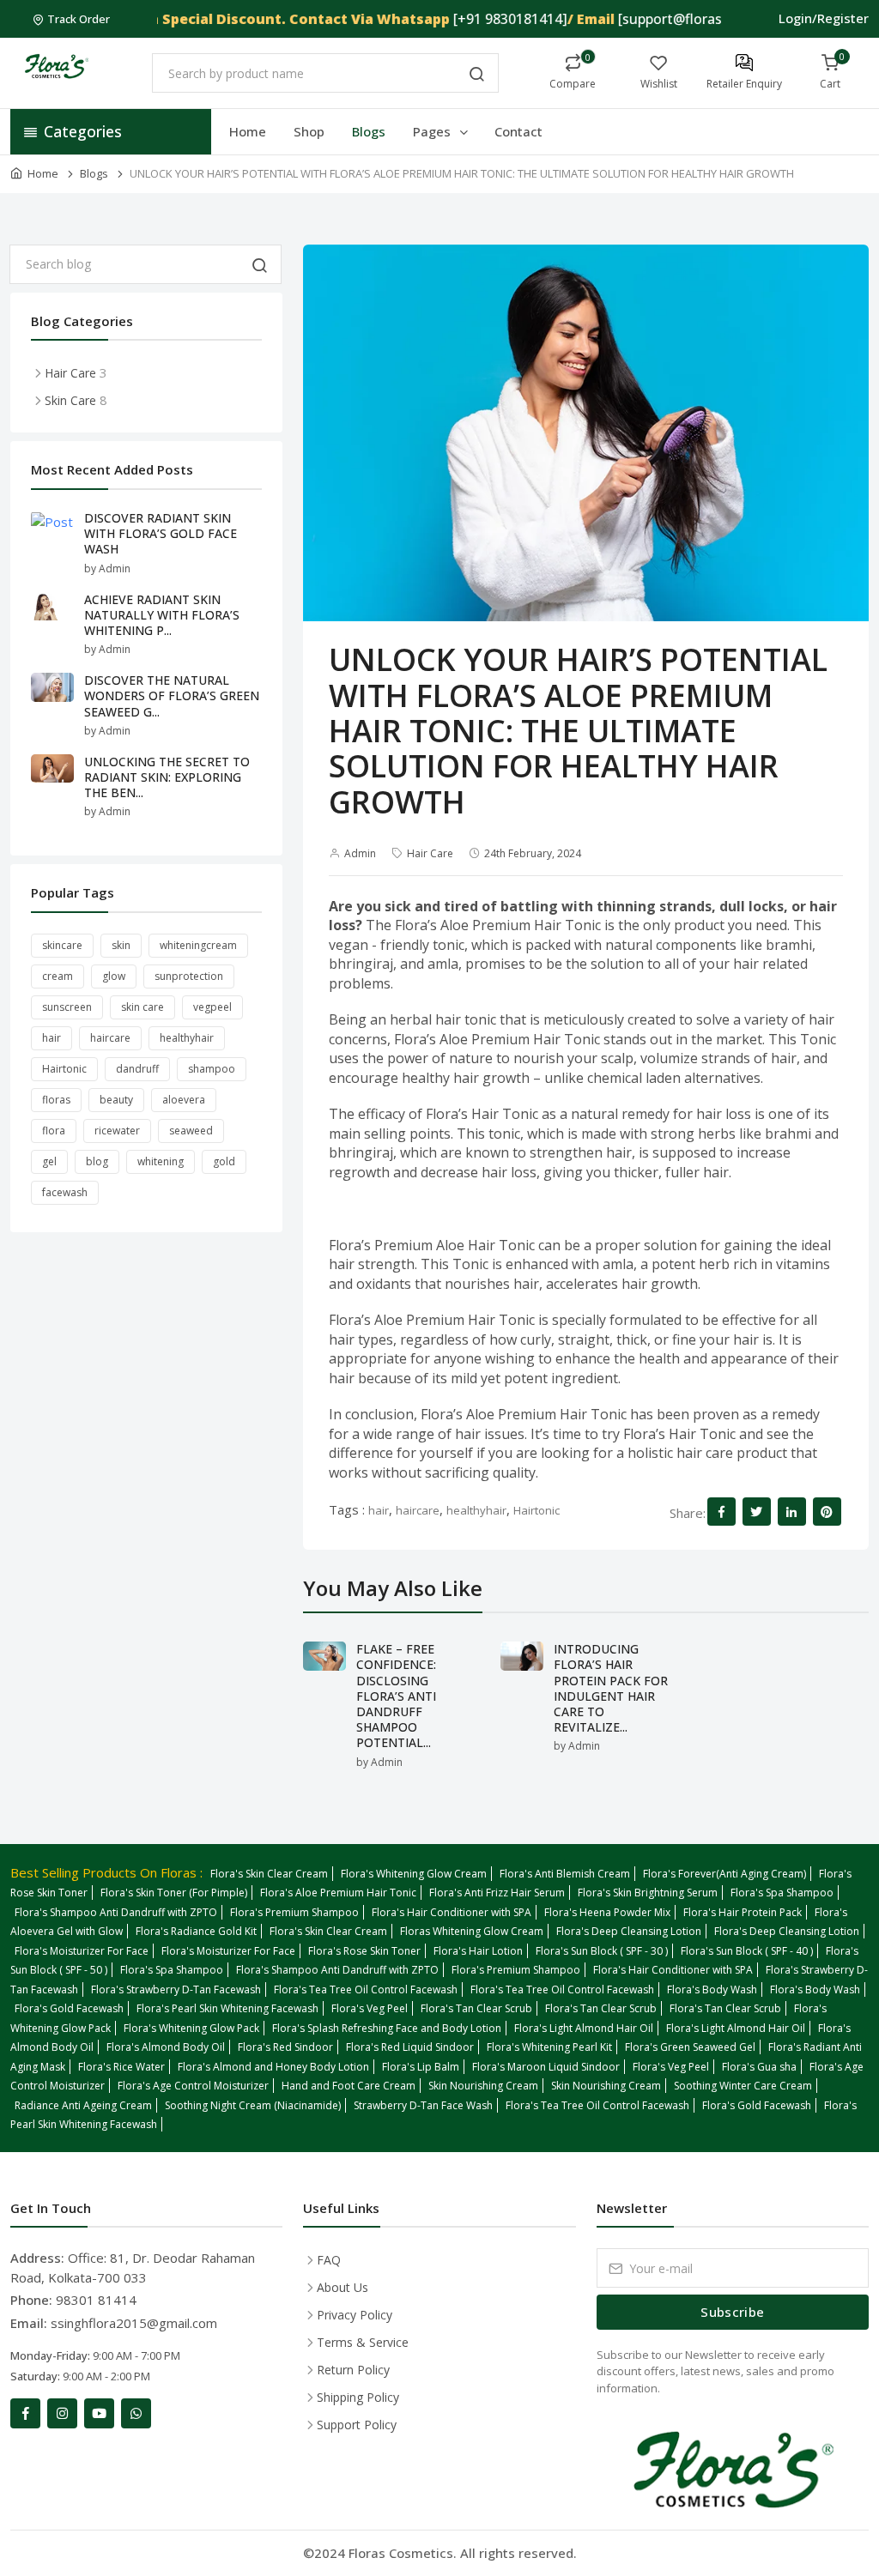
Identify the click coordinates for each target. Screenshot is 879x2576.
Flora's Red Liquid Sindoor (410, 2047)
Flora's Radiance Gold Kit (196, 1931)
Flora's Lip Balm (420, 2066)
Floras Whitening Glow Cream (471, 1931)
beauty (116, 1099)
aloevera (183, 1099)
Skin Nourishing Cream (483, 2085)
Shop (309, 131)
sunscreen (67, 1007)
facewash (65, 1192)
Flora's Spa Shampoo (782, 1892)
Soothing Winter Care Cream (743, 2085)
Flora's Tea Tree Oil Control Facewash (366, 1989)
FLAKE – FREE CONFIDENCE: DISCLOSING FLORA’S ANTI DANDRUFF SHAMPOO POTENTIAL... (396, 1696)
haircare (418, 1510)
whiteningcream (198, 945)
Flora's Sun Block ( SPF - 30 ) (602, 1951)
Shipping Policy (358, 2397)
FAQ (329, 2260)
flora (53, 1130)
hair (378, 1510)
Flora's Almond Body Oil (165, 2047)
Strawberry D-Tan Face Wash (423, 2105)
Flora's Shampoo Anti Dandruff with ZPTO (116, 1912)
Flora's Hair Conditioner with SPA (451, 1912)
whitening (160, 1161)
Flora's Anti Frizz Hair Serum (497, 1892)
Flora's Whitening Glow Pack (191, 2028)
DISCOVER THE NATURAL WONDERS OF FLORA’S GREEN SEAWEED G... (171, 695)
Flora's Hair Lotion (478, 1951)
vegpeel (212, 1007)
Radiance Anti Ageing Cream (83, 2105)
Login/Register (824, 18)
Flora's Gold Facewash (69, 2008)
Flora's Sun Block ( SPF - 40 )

⁂

§ Required action: Only the lines from the one that holds "vegpeel (212, 1007)" through the end of the records should appear in the answer, each restated exactly.

§ Result of this task:
vegpeel (212, 1007)
Radiance Anti Ageing Cream (83, 2105)
Login/Register (824, 18)
Flora's Gold Facewash (69, 2008)
Flora's Sun Block ( SPF - 40 )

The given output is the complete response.